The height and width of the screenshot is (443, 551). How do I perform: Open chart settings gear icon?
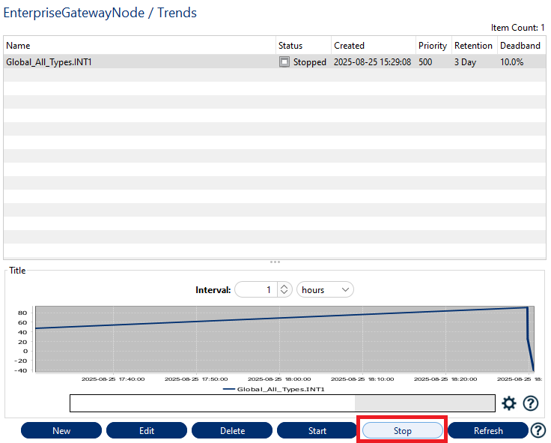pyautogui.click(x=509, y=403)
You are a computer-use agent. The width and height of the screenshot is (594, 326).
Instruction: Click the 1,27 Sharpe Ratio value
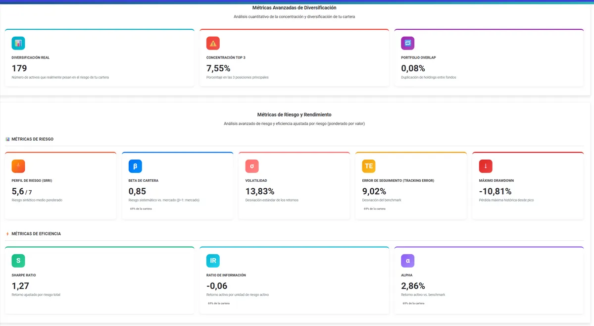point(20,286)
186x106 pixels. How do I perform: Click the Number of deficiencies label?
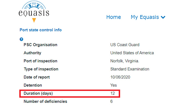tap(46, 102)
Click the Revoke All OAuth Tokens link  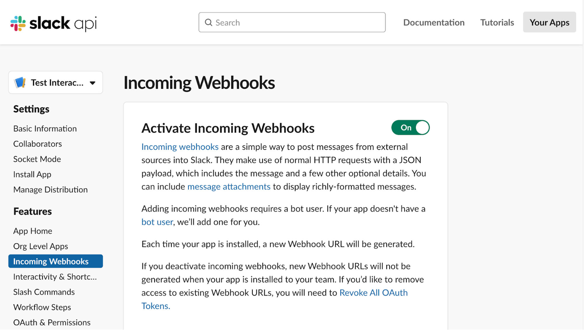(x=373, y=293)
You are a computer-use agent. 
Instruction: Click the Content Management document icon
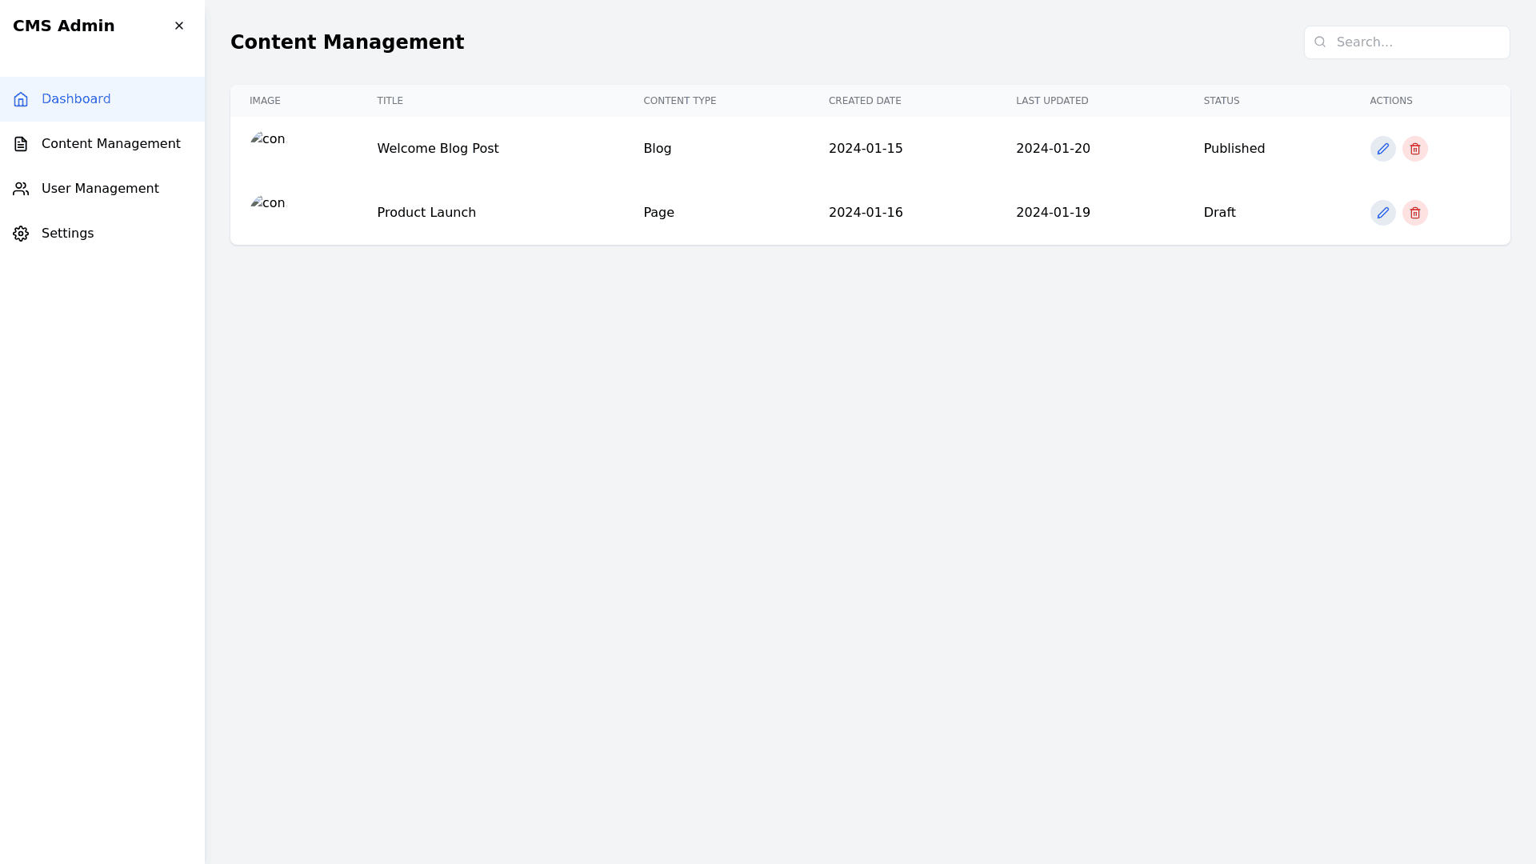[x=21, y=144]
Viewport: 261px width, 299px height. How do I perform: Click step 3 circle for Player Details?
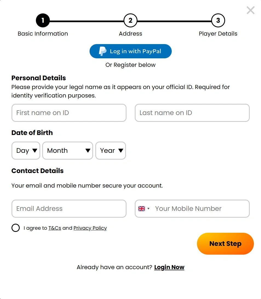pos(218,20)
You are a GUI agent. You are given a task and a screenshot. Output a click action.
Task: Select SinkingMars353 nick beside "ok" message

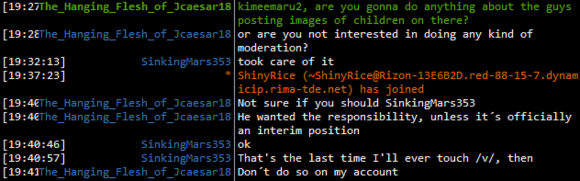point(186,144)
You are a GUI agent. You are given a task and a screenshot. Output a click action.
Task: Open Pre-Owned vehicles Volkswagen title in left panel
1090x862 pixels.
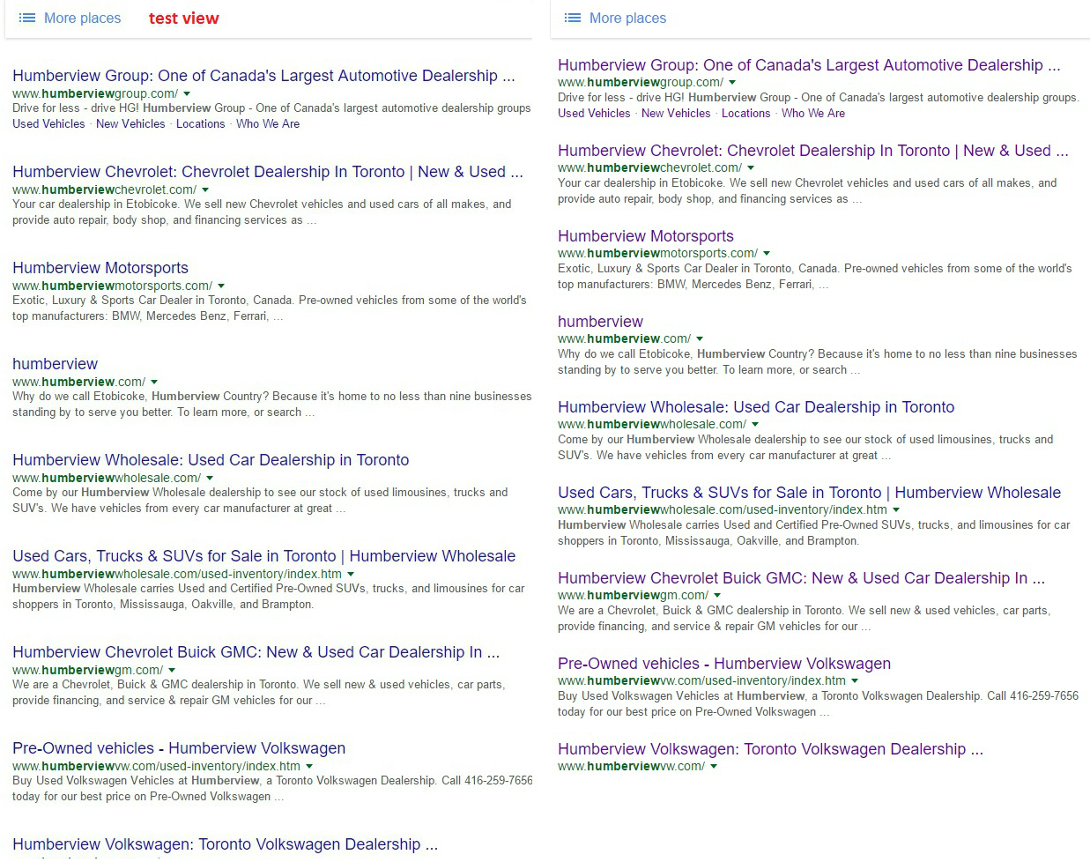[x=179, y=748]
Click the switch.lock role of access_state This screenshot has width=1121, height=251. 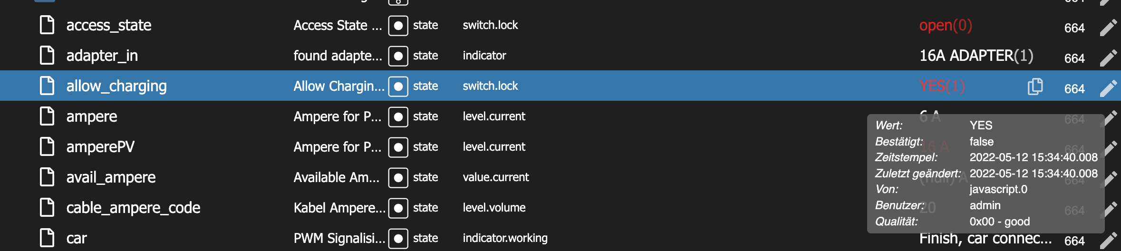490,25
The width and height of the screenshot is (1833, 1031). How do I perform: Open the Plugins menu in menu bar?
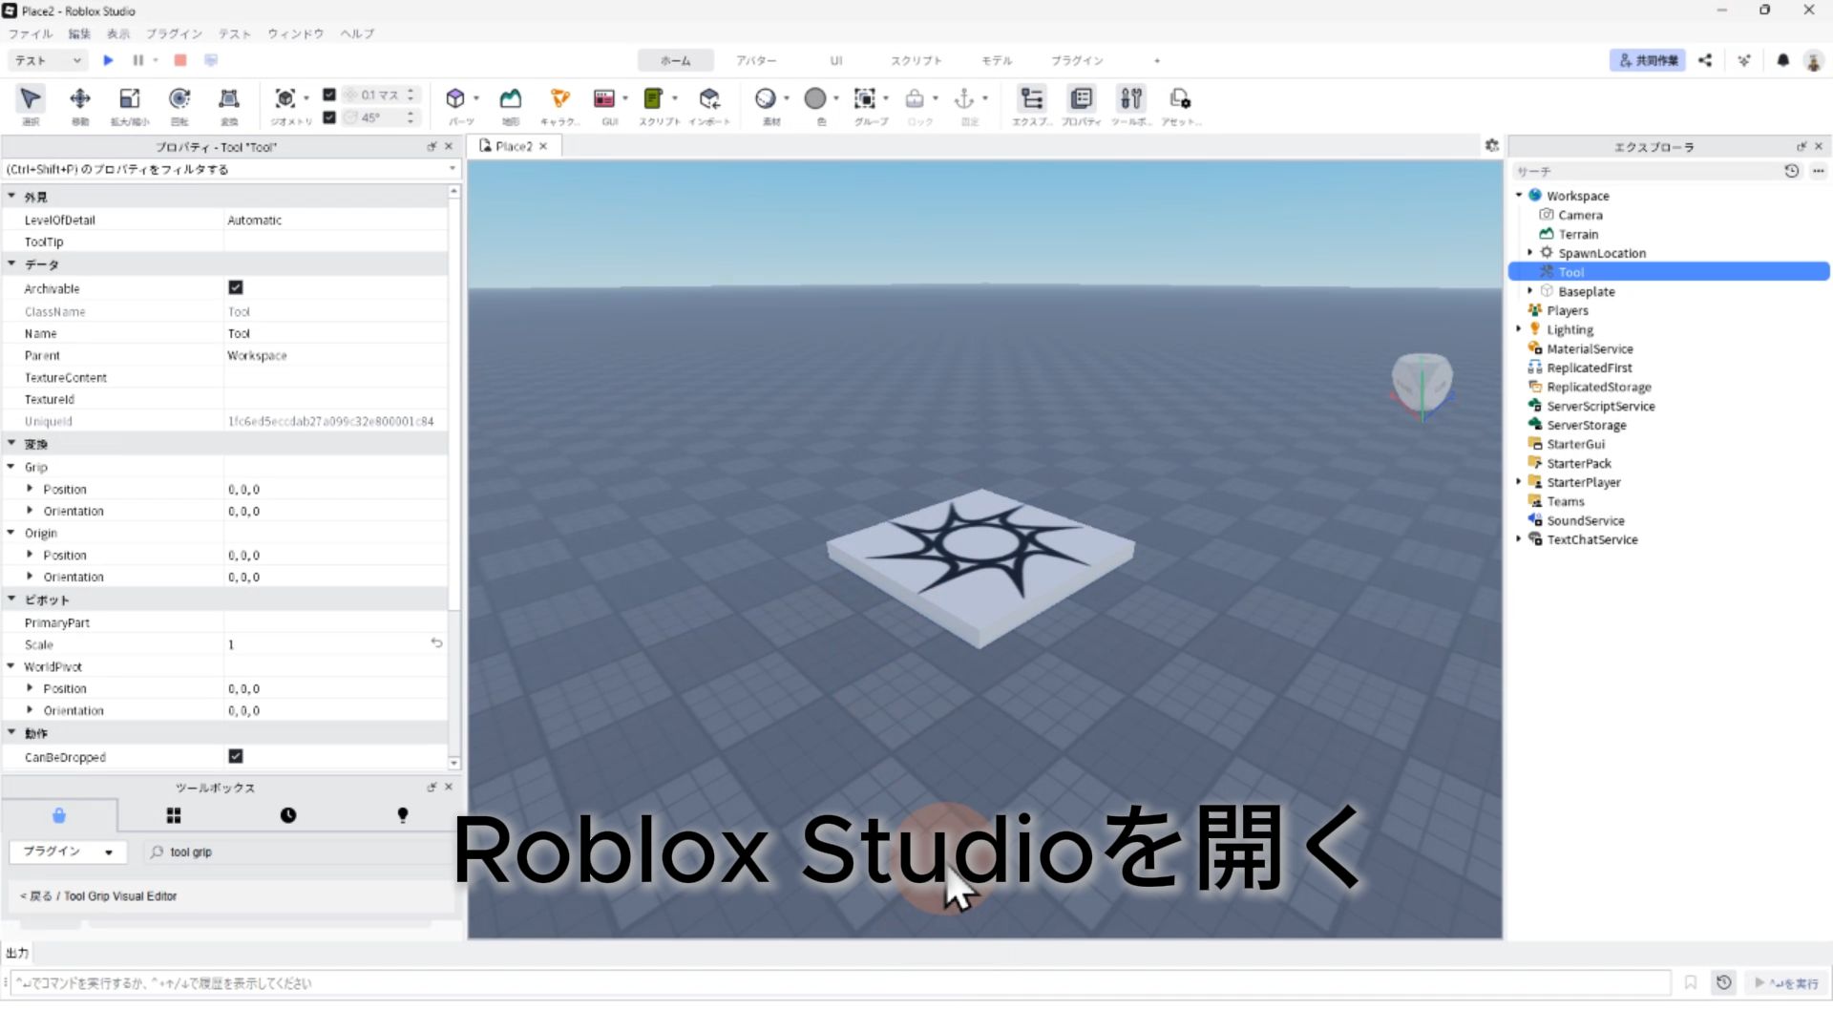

## Task requirements
Could you put the data, starting at its first line and ending at the line that contains "point(20,286)", into a Markdown table with a Row column for the row number and a Line column for the line, skipping any blank lines? Leave the pictures out of the table.

## Answer to the problem
| Row | Line |
|---|---|
| 1 | The height and width of the screenshot is (443, 551). How do I perform: Open chart settings gear icon? |
| 2 | pyautogui.click(x=509, y=403) |
| 3 | You are a computer-use agent. The width and height of the screenshot is (594, 326). |
| 4 | Instruction: Click the 1,27 Sharpe Ratio value |
| 5 | point(20,286) |